Expands membership in final-salary defined benefit pension schemes for tribunal offices, creating unfunded future liabilities for taxpayers. The repeated amendment of pension eligibility criteria for ever-more judicial offices reflects the fundamental problem with public sector pensions: promises made today that future taxpayers must honour regardless of fiscal conditions. There is no demonstrated link between generous tribunal pensions and justice outcomes. The regulations also codify a patchwork of Welsh-specific tribunals (Welsh Language Tribunal, Welsh Tribunals, etc.) that add bureaucratic complexity without corresponding benefit, and the Lord Chancellor's power to 'modify provisions by direction' in paragraph 1B creates executive discretion without parliamentary scrutiny.

delete British overseas territories uksi-2021-37 · 2021
Summary

Extends the Libya (Sanctions) (EU Exit) Regulations 2020 to British Overseas Territories, applying UN Security Council travel ban measures against individuals designated under resolution 1970. Grants Governors discretionary power to grant exceptions with Secretary of State consent, subject to human rights and refugee convention safeguards. Revokes four earlier Orders.

Reason

UN sanctions represent international obligations under Security Council resolutions, but this Order extends inherited EU-era sanctions to overseas territories without evidence of systematic review. The travel ban mechanism restricts individual liberty with minimal accountability—Governors act 'in their discretion' with no independent oversight. The original 2011 sanctions were emergency measures during civil conflict; their indefinite retention without sunset provisions or periodic parliamentary review treats temporary measures as permanent. Deletion would restore democratic control and allow Parliament to re-impose only those sanctions genuinely serving UK interests.

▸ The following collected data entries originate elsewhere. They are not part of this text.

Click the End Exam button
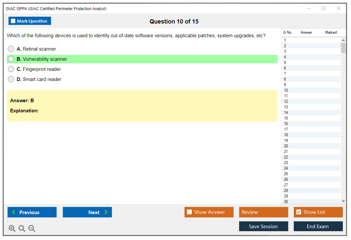 pos(318,226)
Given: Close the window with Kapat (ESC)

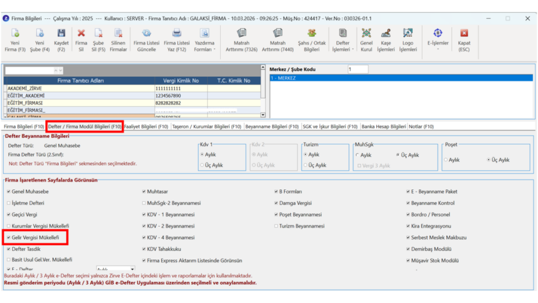Looking at the screenshot, I should [x=464, y=40].
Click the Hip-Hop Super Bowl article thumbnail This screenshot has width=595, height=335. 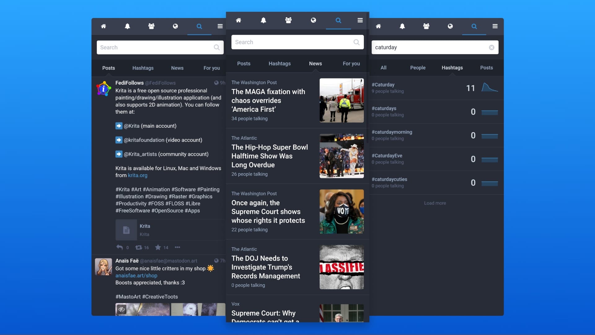click(x=342, y=156)
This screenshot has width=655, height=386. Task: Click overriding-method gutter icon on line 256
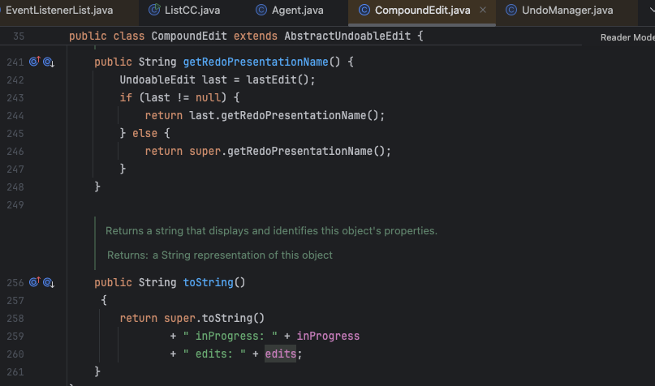(x=34, y=282)
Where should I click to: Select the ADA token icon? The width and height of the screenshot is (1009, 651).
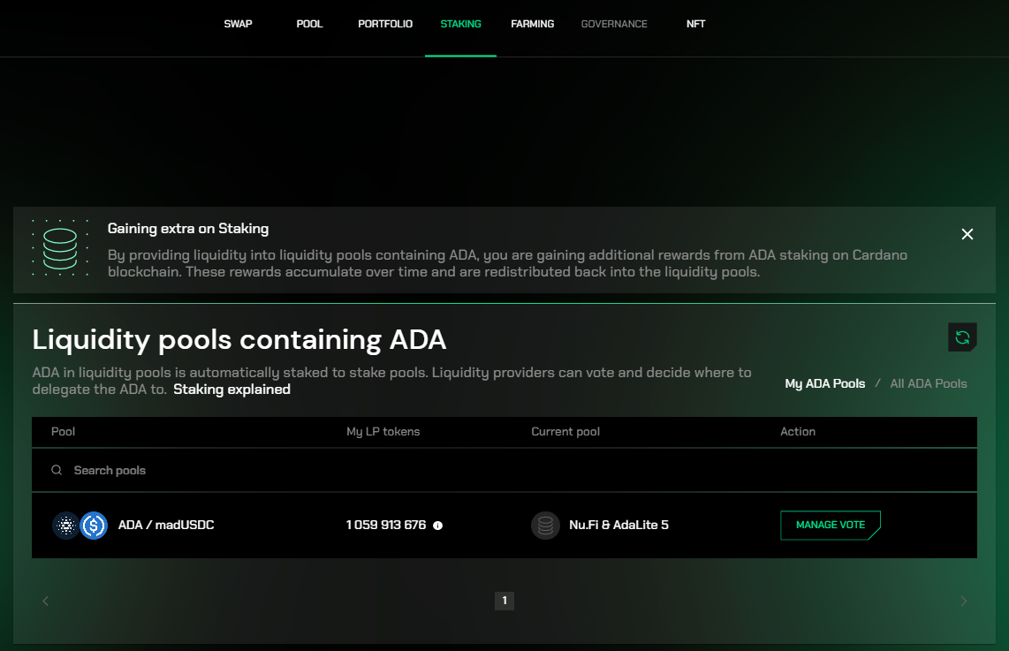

keep The Dogger Bank Teesside A and B Offshore Wind Farm (Amendment) Order 2021 uksi-2021-39 · 2021
Summary

This Order amends the Dogger Bank Teesside A and B Offshore Wind Farm Order 2015, updating technical specifications for an approved offshore wind farm project. Changes include: adding 'communication' to the wind turbine generator definition; revising work descriptions for Project B offshore works; increasing maximum hammer energy for pile installation from 3,000 to 4,000 kilojoules; inserting detailed foundation requirements for Work No. 1(B) including pile count limits, diameter limits, hammer energy thresholds, seabed footprint maximums, and wave reflection coefficient compliance; increasing fiber-optic cables from 1 to 2; and correcting cross-references to Marine Licence conditions.

Reason

As an amendment Order to an already-approved offshore wind farm project, this instrument primarily corrects errors and updates technical specifications in the original 2015 consent. Deleting it would leave the parent Order with internal inconsistencies (incorrect cross-references, superseded technical values) and reduced clarity for the operator. While some foundation specifications impose engineering constraints that could increase costs, these requirements address legitimate concerns around marine ecosystem protection and seabed disturbance that markets cannot adequately internalize without such standards. The increased hammer energy threshold (4,000kJ) and seabed footprint limits represent reasonable engineering boundaries that prevent potentially harmful installation practices. Without this amendment, compliance uncertainty and potential legal challenges would impose greater costs than the regulations themselves.